20:29:30 <asadoughi> are you familiar with default security groups? default security groups are defined as: (1) allow all egress (2) allow all ingress from other instances in the default security group.
20:30:16 <JunPark_> nope...I just got to know such details here. ^^
20:31:28 <JunPark_> anyway, I think I got you now.
20:31:34 <asadoughi> ok. so with choice #3, you will need to add a third rule to say allow all ingress from source port 22. and with choice #2, you will be able to say allow all ingress with tcp_flags=ack (no third security group rule necessary)
20:32:12 <asadoughi> so, my preferred implementation path is choice #3 stateless ACL followed by #2 stateless ACL with tcp_flags.
20:32:32 <JunPark_> that sounds ok.
20:32:39 <asadoughi> i prefer not to implement #1 reflexive learning actions because they are not as perfomant: as i talked to another engineer, "cuts into how many things a megaflow can wildcard, the less that can be wildcarded, the more ovs will have to hit userspace for flows"

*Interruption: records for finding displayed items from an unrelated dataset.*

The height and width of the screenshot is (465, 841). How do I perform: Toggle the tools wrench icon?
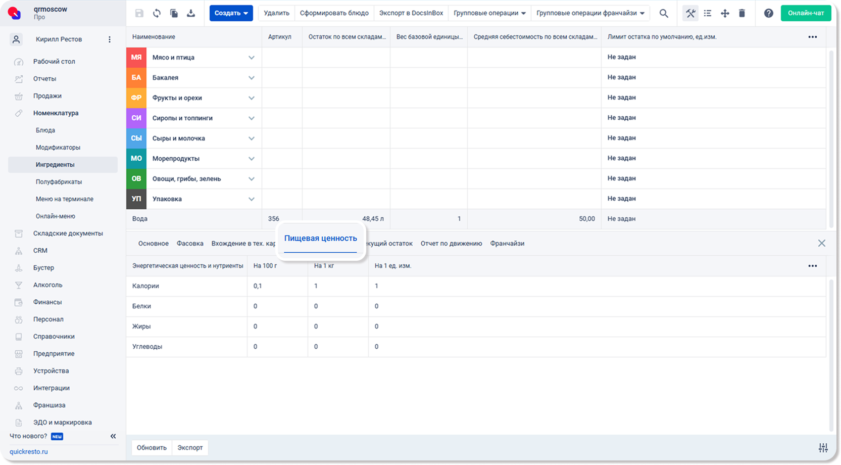[690, 13]
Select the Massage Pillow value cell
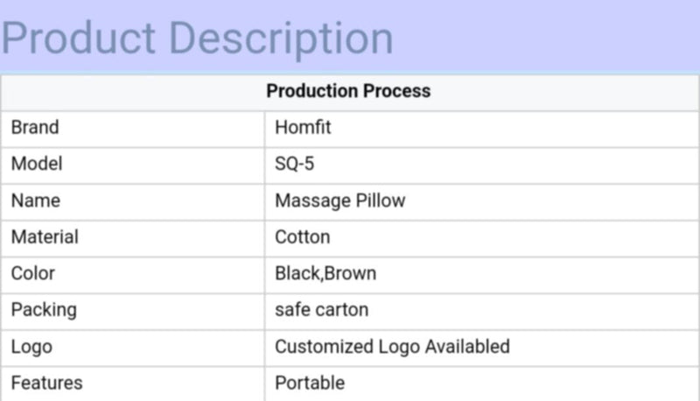This screenshot has width=700, height=401. (340, 201)
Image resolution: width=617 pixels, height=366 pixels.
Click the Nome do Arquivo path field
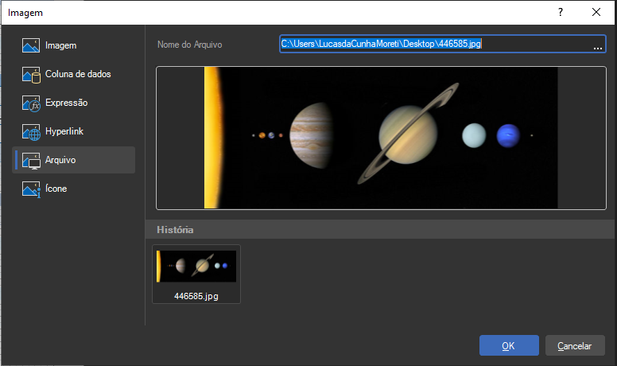tap(433, 44)
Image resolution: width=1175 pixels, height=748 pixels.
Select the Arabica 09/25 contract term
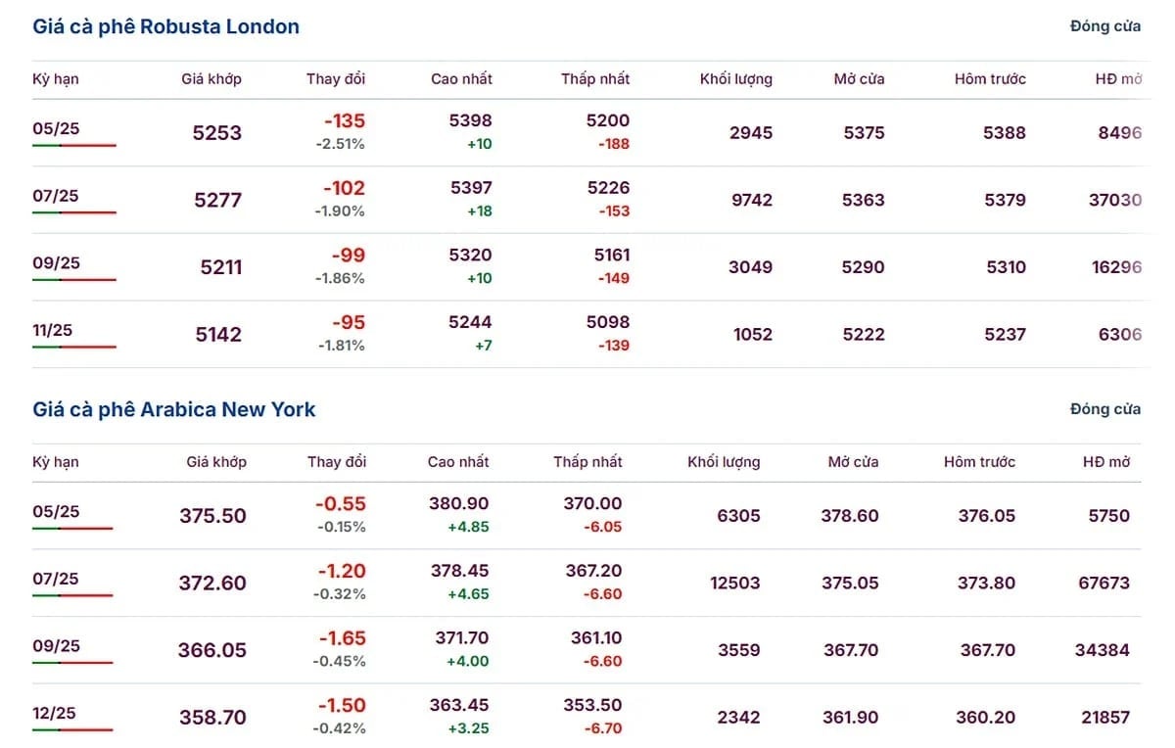pos(56,646)
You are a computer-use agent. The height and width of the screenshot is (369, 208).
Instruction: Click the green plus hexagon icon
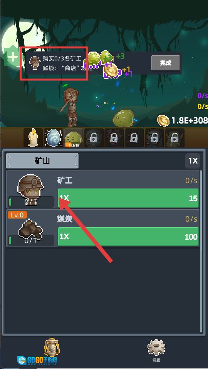tap(12, 57)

20:33:00 <hemanthravi> asadoughi: sorry joined late, are these choices in the etherpad?
20:33:23 <asadoughi> hemanthravi: sorry. i do not have them there, but i'll add now.
20:34:33 <asadoughi> hemanthravi: added
20:35:14 <asadoughi> ok, it sounds like i need to summarize what we discussed here and take it to the ML given lower attendance than i was hoping for
20:35:35 <asadoughi> #action asadoughi to take implementation choice / design discussion to openstack-dev mailing list
20:36:22 <asadoughi> does anyone have any input to the implementation choices other than what was discussed so far?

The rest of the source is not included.